The Student Success Center in the Parker Student Union maintains a small transfer resource area with information from various transfer schools. Finally, many colleges and universities set up tables in high-traffic buildings on campus where students can ask questions of admissions representatives.

In addition to applying, being accepted, completing your FAFSA, and keeping up your current grades there is still more to be done. Students want to make sure that school they are transferring is the right school for them. One way to do this to go on a campus visit.

Chad Steinkamp, assistant Director of Admissions at Wichita State University said, “A campus visit can be a huge determining factor on where a student goes to school. It really can make or break your decision. Also, it is a great way to get additional information about campus that you might not already know.”

Moving to a new city, or even state can be intimidating. Especially coming for a community college, moving to a state college might me a big change for some students.

“When transferring to a state college there will be a few more people around and, in your classes, compared to community college but there are also many opportunities to get involved and meet new people,” Steinkamp said. “The last two or three years of college is really the time where you make the big decisions on what your career goals are, and WSU and other state schools can help you with that.”

However, there is one last thing to consider when transferring schools, and that is how do your classes transfer?
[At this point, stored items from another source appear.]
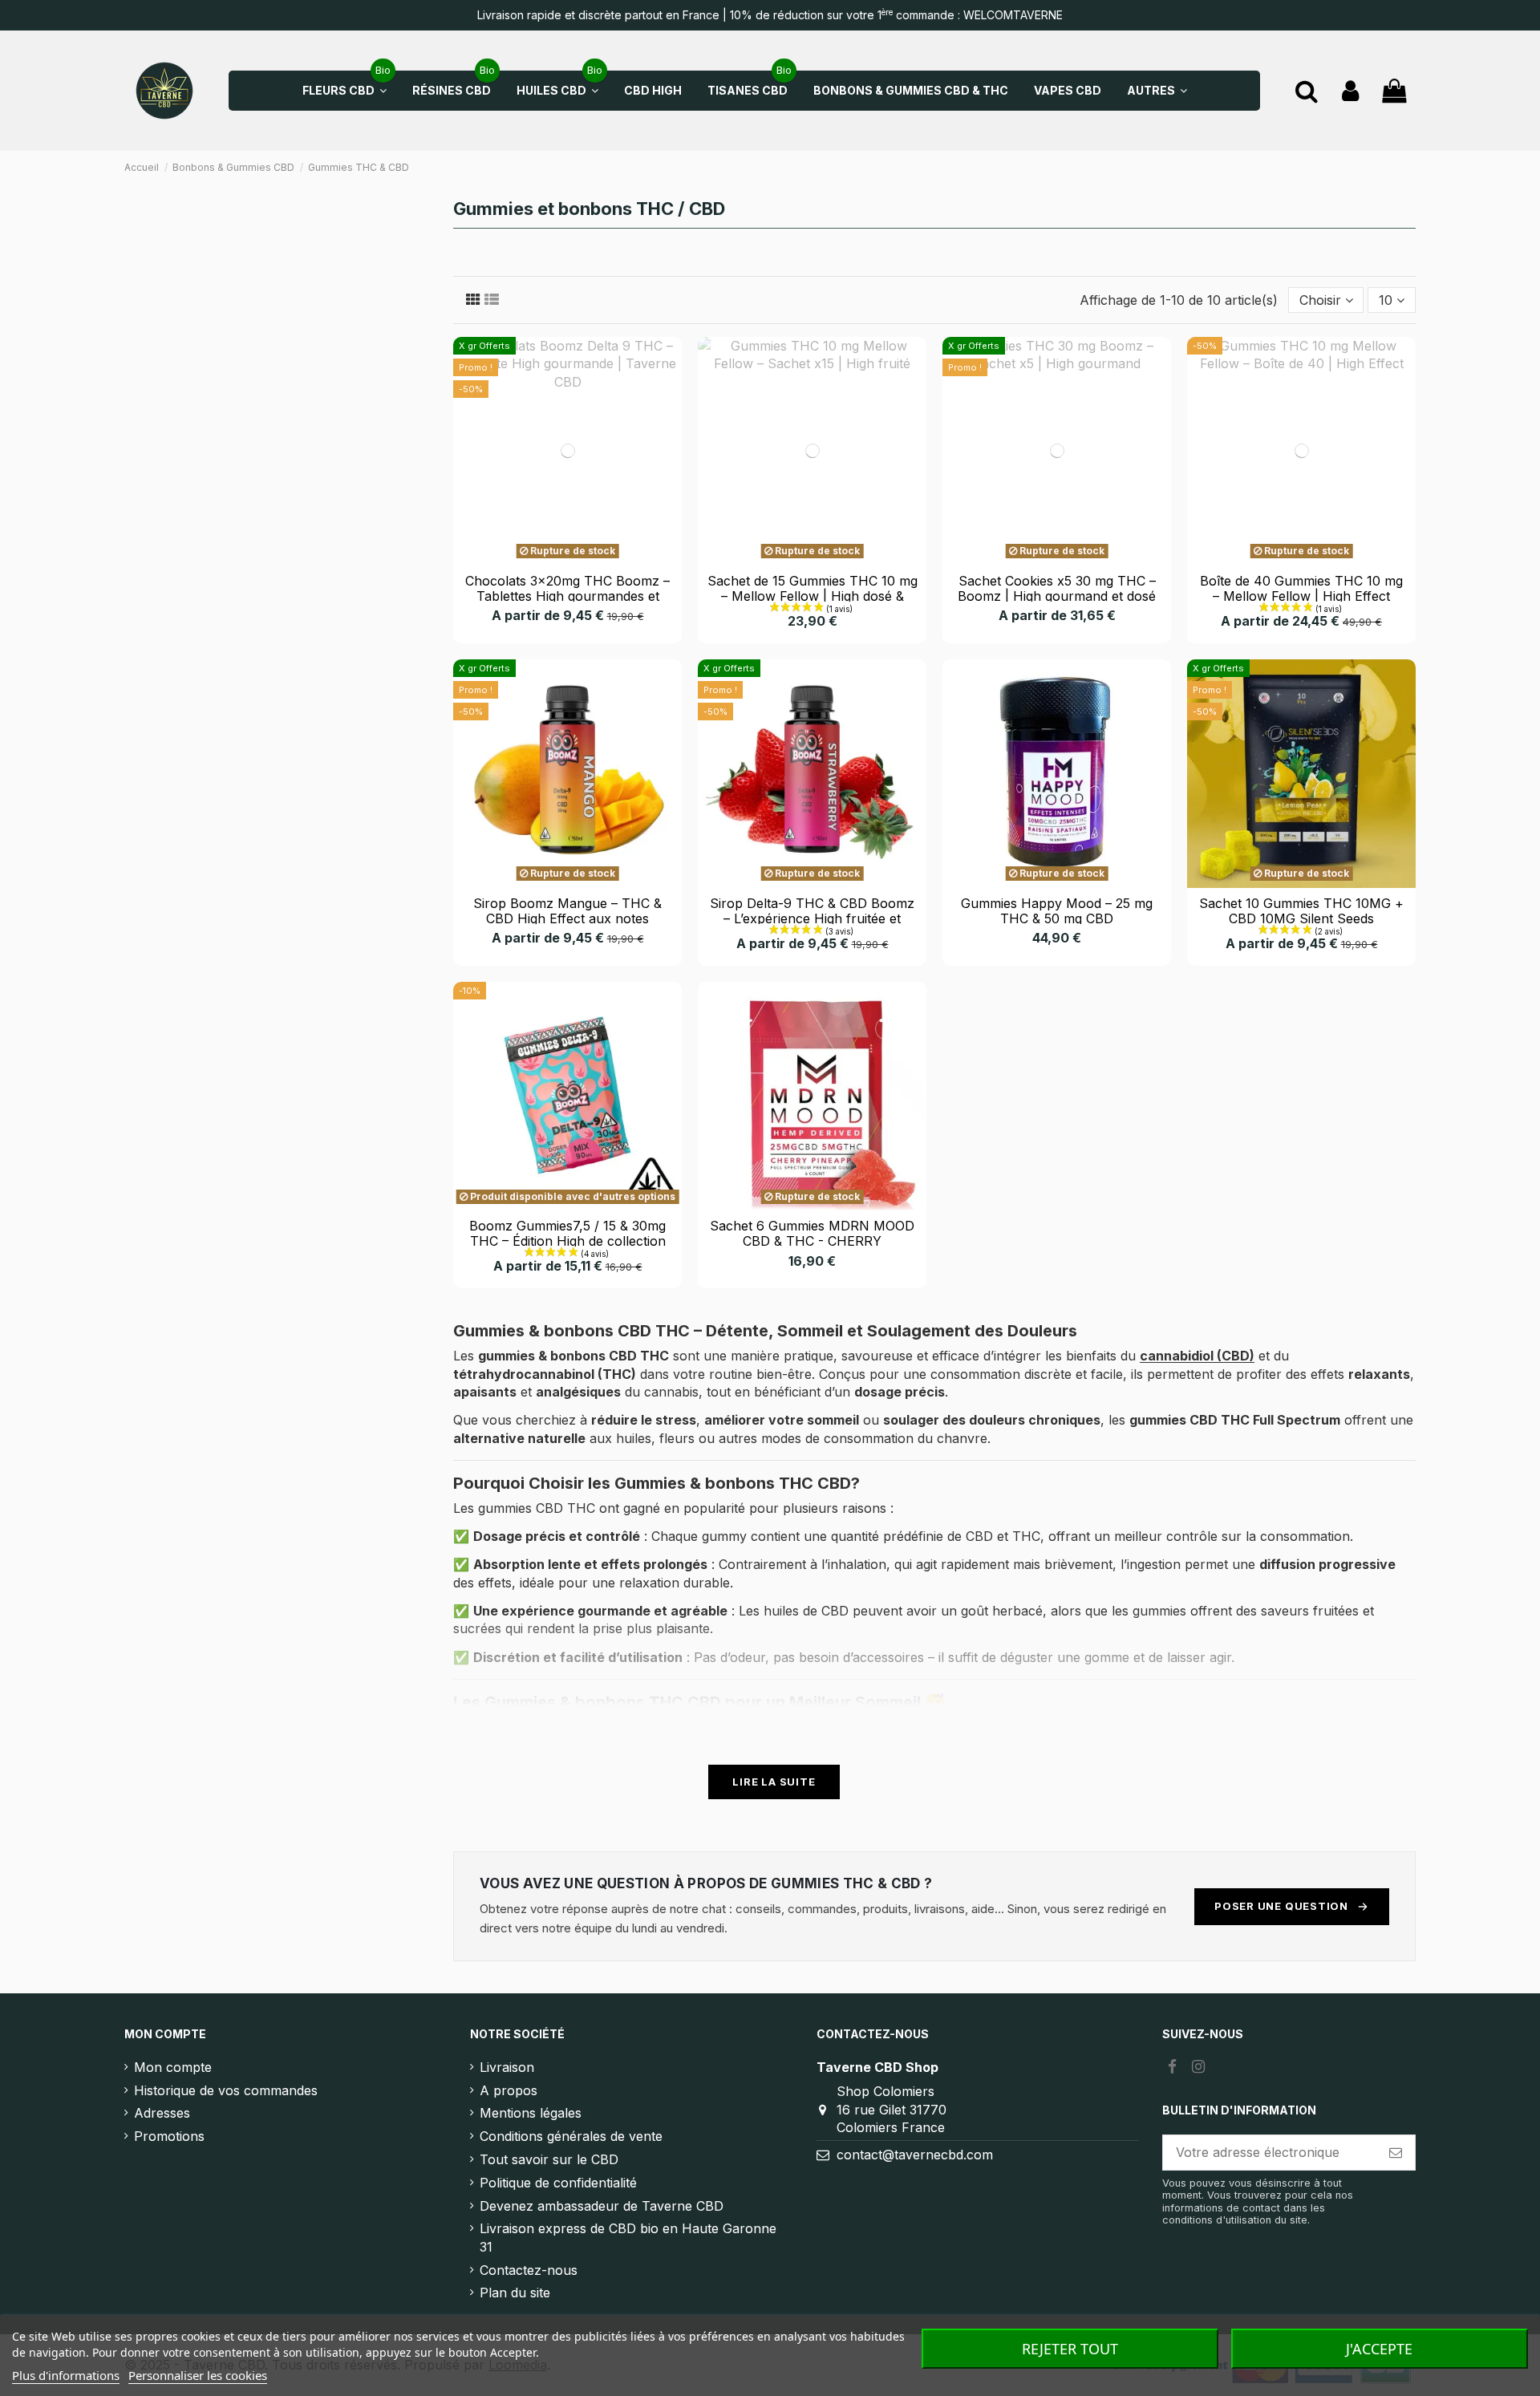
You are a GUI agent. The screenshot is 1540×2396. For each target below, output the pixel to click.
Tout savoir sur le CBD (549, 2159)
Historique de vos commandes (226, 2090)
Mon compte (173, 2067)
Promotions (169, 2136)
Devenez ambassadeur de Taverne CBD (601, 2206)
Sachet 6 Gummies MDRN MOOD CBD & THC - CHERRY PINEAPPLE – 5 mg (812, 1241)
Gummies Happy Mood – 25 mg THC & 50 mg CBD (1057, 910)
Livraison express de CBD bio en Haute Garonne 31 (628, 2237)
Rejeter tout (1070, 2348)
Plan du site (515, 2293)
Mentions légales (531, 2113)
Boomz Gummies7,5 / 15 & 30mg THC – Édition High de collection (567, 1233)
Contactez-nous (529, 2270)
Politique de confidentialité (558, 2183)
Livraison (507, 2067)
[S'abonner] (1395, 2152)
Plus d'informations (66, 2375)
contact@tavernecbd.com (915, 2155)
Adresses (162, 2113)
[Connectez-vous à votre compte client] (1350, 91)
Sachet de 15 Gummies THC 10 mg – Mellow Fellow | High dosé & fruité (812, 596)
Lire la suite (773, 1781)
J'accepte (1379, 2348)
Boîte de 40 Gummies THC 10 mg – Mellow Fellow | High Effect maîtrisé (1301, 596)
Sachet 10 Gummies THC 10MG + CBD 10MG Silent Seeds (1301, 910)
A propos (508, 2090)
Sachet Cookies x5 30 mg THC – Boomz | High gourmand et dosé (1057, 588)
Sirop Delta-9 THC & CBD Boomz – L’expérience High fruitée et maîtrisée (812, 918)
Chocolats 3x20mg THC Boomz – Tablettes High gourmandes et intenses (567, 596)
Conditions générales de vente (571, 2136)
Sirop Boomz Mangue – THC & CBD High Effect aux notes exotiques (567, 918)
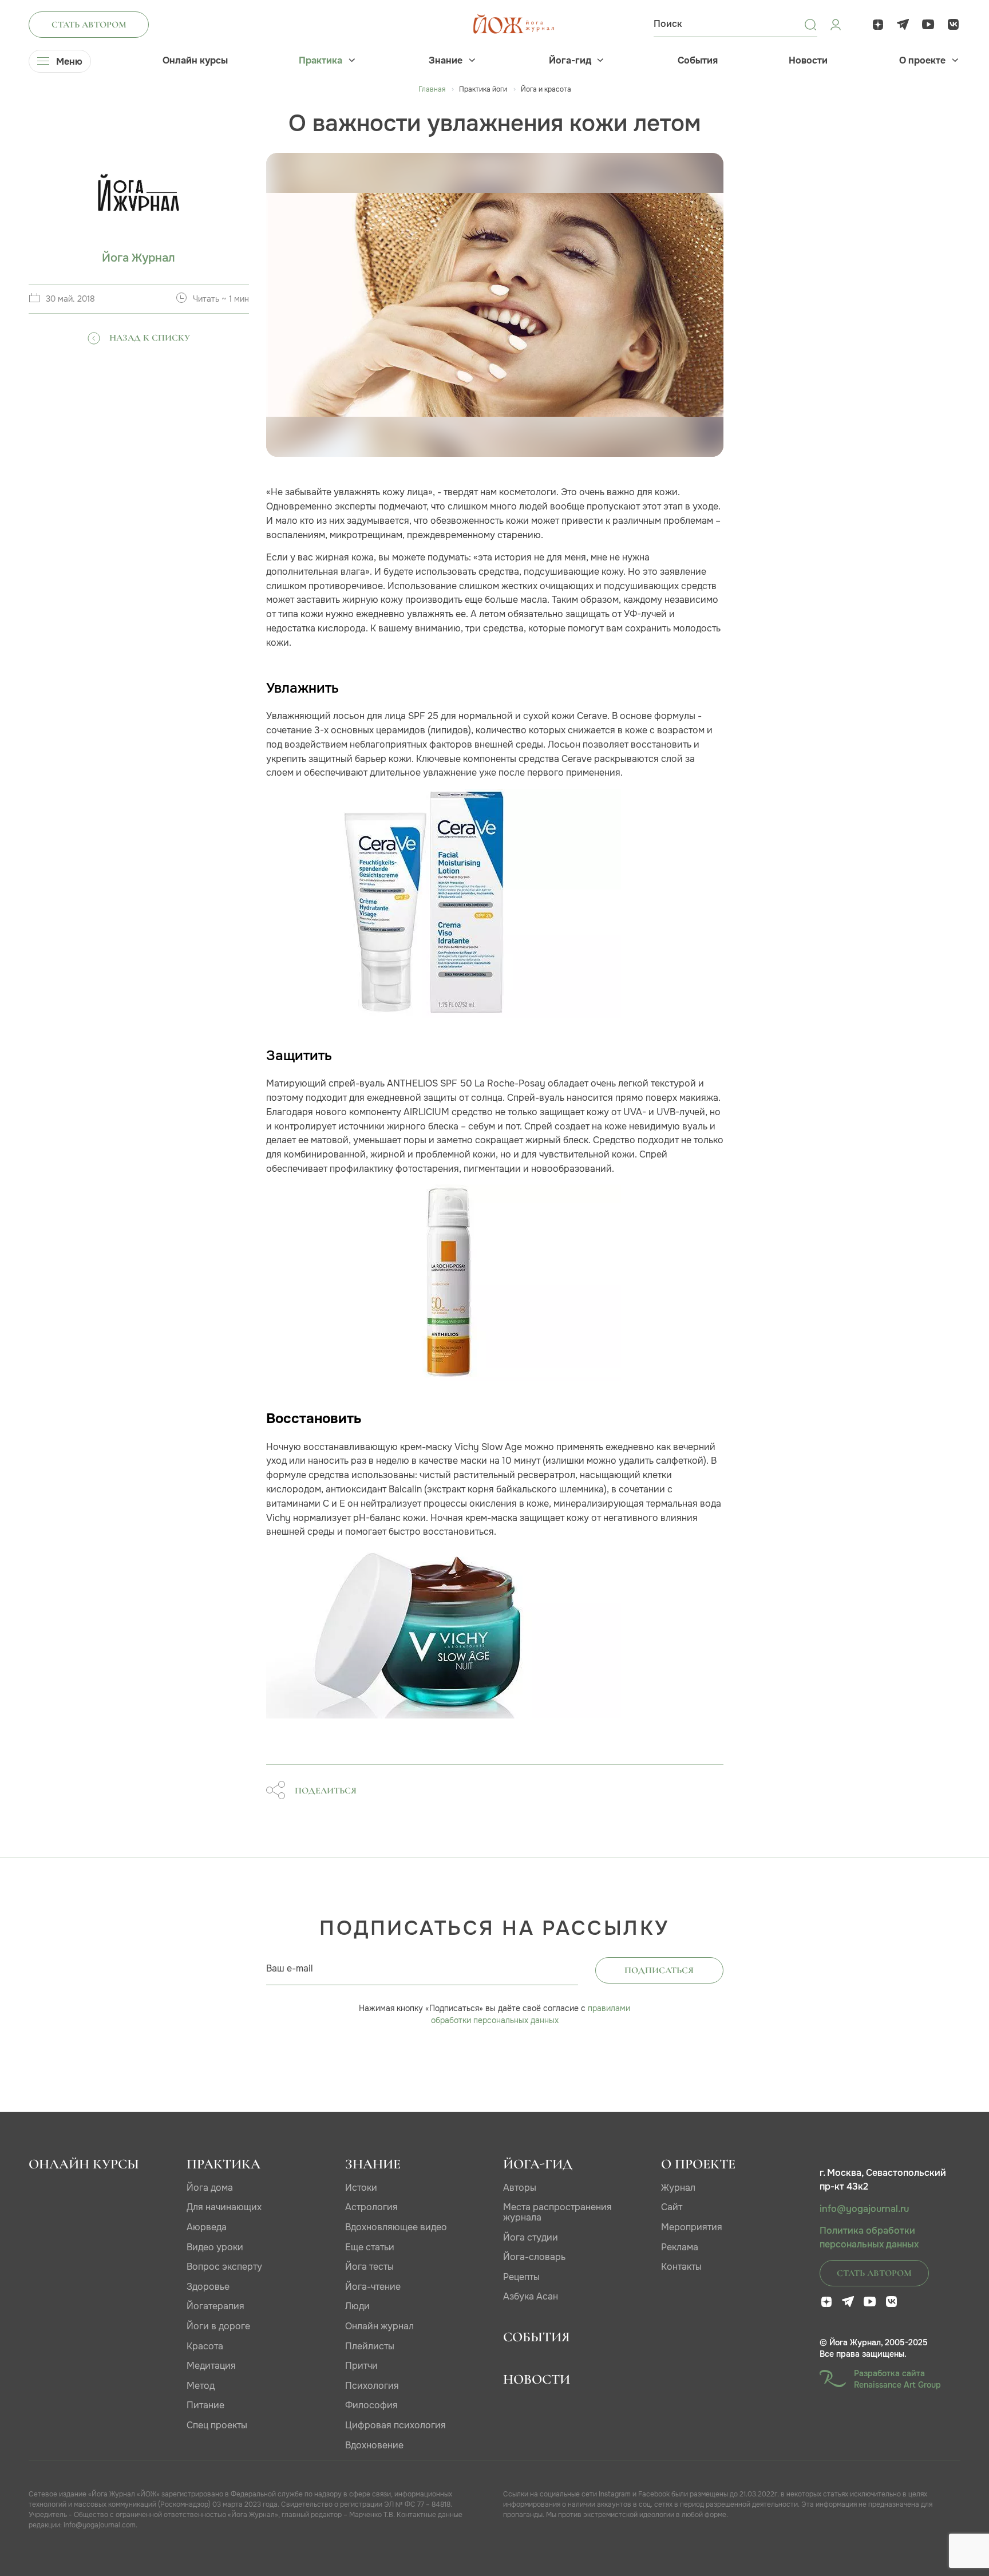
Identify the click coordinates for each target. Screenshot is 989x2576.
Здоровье (208, 2287)
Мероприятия (691, 2227)
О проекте (922, 60)
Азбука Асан (530, 2296)
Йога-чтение (373, 2287)
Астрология (371, 2207)
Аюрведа (207, 2227)
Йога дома (210, 2188)
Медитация (211, 2366)
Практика (320, 60)
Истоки (361, 2188)
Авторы (519, 2188)
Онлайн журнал (379, 2326)
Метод (201, 2386)
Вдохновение (374, 2445)
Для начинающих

The last thing anyone wants at this point is to have paid for classes that do not transfer the way you want them to.

For those students transferring to Wichita State University, they have a new transfer portal.

“The portal is called the transfer gateway and students can get to it by going to www.wichita.edu/transfergateway,” Steinkamp said. “Transfer students can put in all their classes they have taken at Hutch CC or about to take and the gateway will show them how it will transfer to us and how many credits they have left to get their degree with us.”

Students who are unable to decided were to transfer from should explore all their options.